A divergência não é, contudo, suficiente para criar uma crise. «Consideramos que este é um trabalho ainda em aberto», comenta ao SOL uma fonte do BE, que prefere realçar as conquistas alcançadas nesta fase.

A batalha é considerada ganha, mas os bloquistas querem continuar a guerra. «Há outras matérias laborais que constituem, para o Bloco, prioridades para esta legislatura: reforço das indemnizações por despedimento e caducidade de contrato de trabalho, aumento da proteção dos trabalhadores por turnos; reconhecimento dos direitos laborais dos cuidadores informais», reagiu o partido em comunicado. O problema será o de saber que armas poderão ser usadas pelos bloquistas para continuar a luta.

No PCP também se encontram pontos positivos nas medidas apresentadas, mas os comunistas acham curto o documento apresentado por Vieira da Silva. Ao ter ficado de fora o fim da caducidade e a reposição do tratamento mais favorável, o PCP entende que falta o mais importante. «É um documento que tem aspetos positivos, mas é insuficiente», comenta ao SOL a deputada Rita Rato.

PCP pode não viabilizar taxa de rotatividade

Os comunistas congratulam-se com a redução de três para dois anos da duração máxima dos contratos a prazo e com o fim da exceção que permitia estes vínculos em funções permanentes na contratação de jovens à procura do primeiro emprego e de desempregados de longa duração. Mas a taxa de rotatividade não convence o PCP.
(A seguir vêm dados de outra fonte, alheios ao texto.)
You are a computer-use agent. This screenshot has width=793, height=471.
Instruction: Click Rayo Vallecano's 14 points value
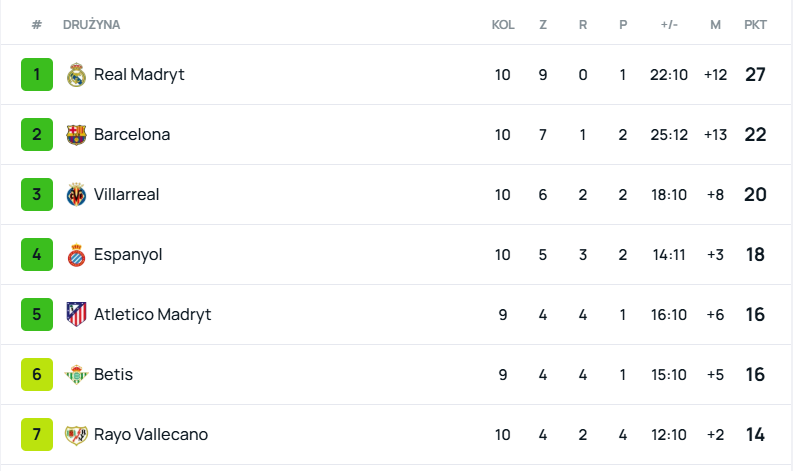point(755,435)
«Achamos que as empresas não devem ser penalizadas nem premiadas por cumprir a lei. O que deve é haver um reforço da ACT que deve garantir que a uma necessidade de trabalho efetiva corresponde um vínculo permanente», aponta Rita Rato, que diz querer conhecer a proposta em concreto antes de anunciar se o PCP pode ou não ajudar a viabilizá-la. «Só posso dizer que não seria pela nossa mão que seria introduzido esse mecanismo».

Na verdade, a forma como a taxa será aplicada ainda está em aberto. O Governo quer criar uma taxa progressiva de 1% a 2% a aplicar sobre o total da massa salarial dos contratos a prazo de cada empresa no final de cada ano sempre que o seu índice de rotatividade supere a média do setor, mas ainda há muito por definir, nomeadamente, a forma como serão desagregados os setores ou até os dados que permitirão estabelecer as médias do recurso à contratação a termo por setor.
Uma coisa é certa: o pacote de medidas proposto pelo Governo não agrada aos patrões, mas também não convence a esquerda a 100%. Pelo lado do PCP, a estratégia já está definida. Os comunistas vão continuar a apresentar as suas propostas – nomeadamente, a do fim dos bancos de horas que o Governo admite manter não sob a forma individual mas em sede de convenção coletiva. «O PS vai ter de decidir se quer repor direitos ou se prefere continuar a fazer acordos com o PSD e o CDS», diz Rita Rato, sublinhando que as várias greves já agendadas demonstram que «a luta dos trabalhadores não pára» e que essa é uma arma que o Governo não pode menosprezar.